Corriere della Sera, 1 agosto 2024
Pignatone si dice innocente
Palermo È arrivato in Procura a Caltanissetta accompagnato dal suo legale. Qualche convenevole con gli ex colleghi, poi la comunicazione di aver deciso di non rispondere. Almeno per ora. «Ho dichiarato la mia innocenza in ordine al reato di favoreggiamento aggravato ipotizzato. Mi riprometto di contribuire, nei limiti delle mie possibilità, allo sforzo investigativo della Procura», dirà più tardi Giuseppe Pignatone, magistrato di lungo corso ora presidente del Tribunale Vaticano, indagato a Caltanissetta con l’accusa di aver insabbiato, per favorire Cosa nostra, l’inchiesta, aperta a Palermo nei primi anni 90, sulle infiltrazioni mafiose negli appalti pubblici. Una tesi che fa a pugni con la biografia di Pignatone e con una vita spesa contro la criminalità organizzata da procuratore aggiunto in Sicilia, e da capo della Procura in Calabria e a Roma. E che dovrà fare i conti col tempo: 32 anni trascorsi dal presunto reato che significano prescrizione di tutte le accuse.

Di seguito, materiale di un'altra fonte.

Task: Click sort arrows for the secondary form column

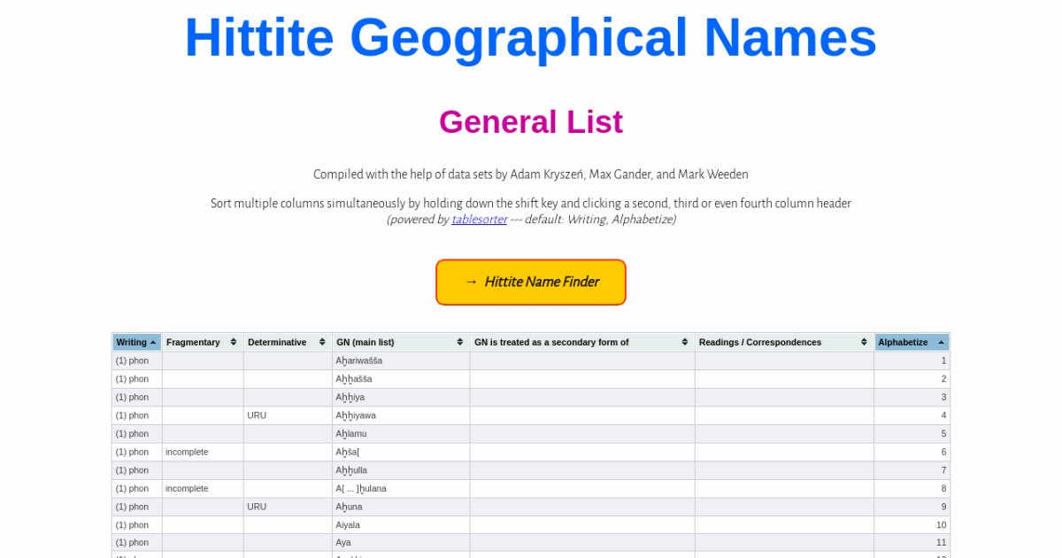Action: click(685, 342)
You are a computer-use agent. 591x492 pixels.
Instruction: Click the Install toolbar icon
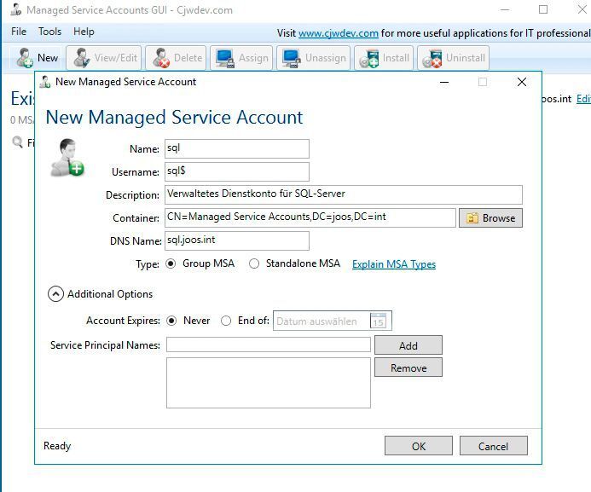(369, 58)
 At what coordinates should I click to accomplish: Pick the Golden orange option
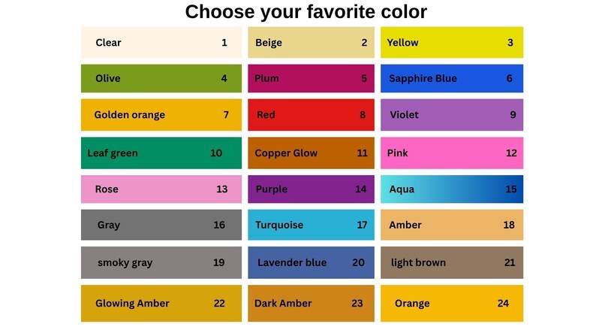pyautogui.click(x=161, y=115)
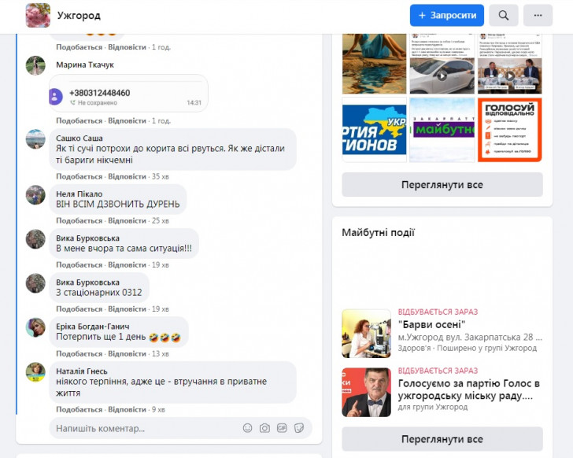Open the sticker picker icon
Screen dimensions: 573x458
pos(299,427)
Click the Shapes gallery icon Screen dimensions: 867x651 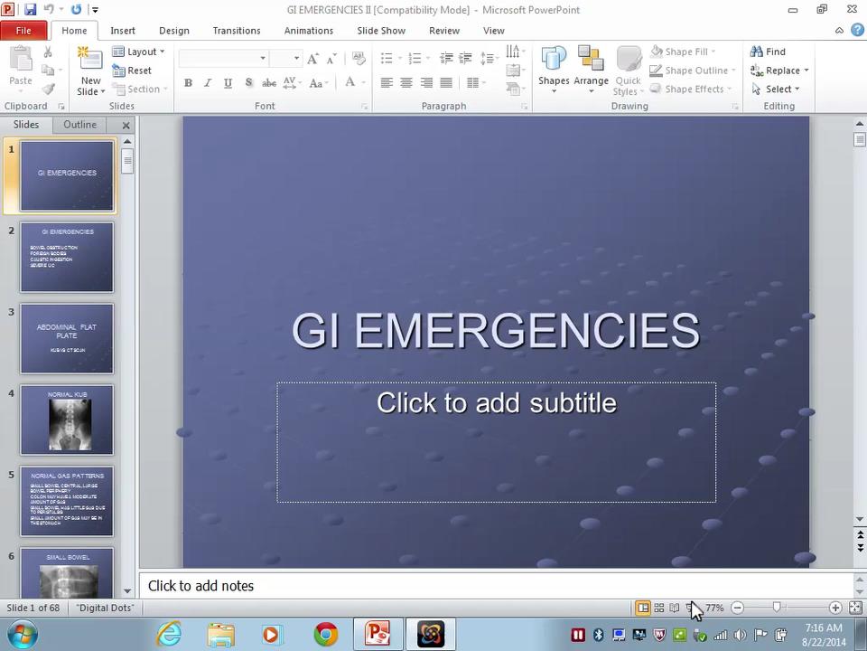coord(554,61)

La vicenda è delicata e ancora tutta da capire. Con Pignatone, sempre per favoreggiamento aggravato, sono finiti nel registro degli indagati l’ex pm Gioacchino Natoli, magistrato del pool antimafia di Falcone e Borsellino e pubblica accusa al processo Andreotti, e l’ufficiale della Finanza Stefano Screpanti. Sotto la regia dell’ex procuratore di Palermo Pietro Giammanco – nel frattempo morto —, definito dagli inquirenti «l’istigatore», i tre avrebbero «annacquato» l’inchiesta mafia-appalti, poi parzialmente archiviata, per aiutare gli imprenditori palermitani in odore di mafia Antonino Buscemi e Francesco Bonura e i vertici del gruppo Ferruzzi a eludere le indagini. Natoli, che risponde anche di calunnia, sentito le scorse settimane, si è avvalso della facoltà di non rispondere. Qualcosa ha invece detto ai magistrati il terzo indagato, ora generale e all’epoca dei fatti giovane capitano del Gico (il gruppo d’investigazione della Finanza sulla criminalità organizzata), che ha respinto le accuse.
Ma perché una inchiesta vecchia di 30 anni è tornata a interessare gli inquirenti? In realtà l’oggetto dell’attività investigativa è più ampia e riguarda l’attentato costato la vita al giudice Paolo Borsellino, attentato che, a dire dei familiari del magistrato, sarebbe strettamente legato proprio al dossier mafia-appalti. Una tesi che vede nel timore che Borsellino andasse a fondo sugli interessi miliardari di Cosa nostra nei lavori pubblici il vero motivo dell’accelerazione impressa alla sua eliminazione.
A Natoli i colleghi nisseni contestano di aver svolto una indagine farsa sul filone dell’inchiesta che riguardava presunte infiltrazioni mafiose nelle cave toscane, una sorta di «indagine apparente» fatta di intercettazioni lampo, limitate solo ad alcune utenze. L’ex pm, poi, non avrebbe trascritto conversazioni particolarmente rilevanti e «per occultare ogni traccia dell’esito delle intercettazioni telefoniche», avrebbe ordinato la smagnetizzazione delle bobine e la distruzione dei brogliacci. Del procedimento sulle cave toscane si sarebbe occupato, proprio su input di Borsellino, che gli avrebbe trasmesso un documento ad aprile del 1992, anche Pignatone. Sulla vicenda Natoli si è difeso davanti all’Antimafia nei mesi scorsi. Nell’audizione fiume davanti ai commissari ha detto diverse cose rilevanti per ricostruire i fatti. Due tra tutte: le famose intercettazioni fatte dopo l’arrivo del fascicolo toscano erano, anche a parere della Finanza, assolutamente irrilevanti, e comunque le bobine, recentemente ritrovate negli archivi della Procura di Palermo, non sono mai state smagnetizzate. Tanto che sono agli atti dei pm nisseni.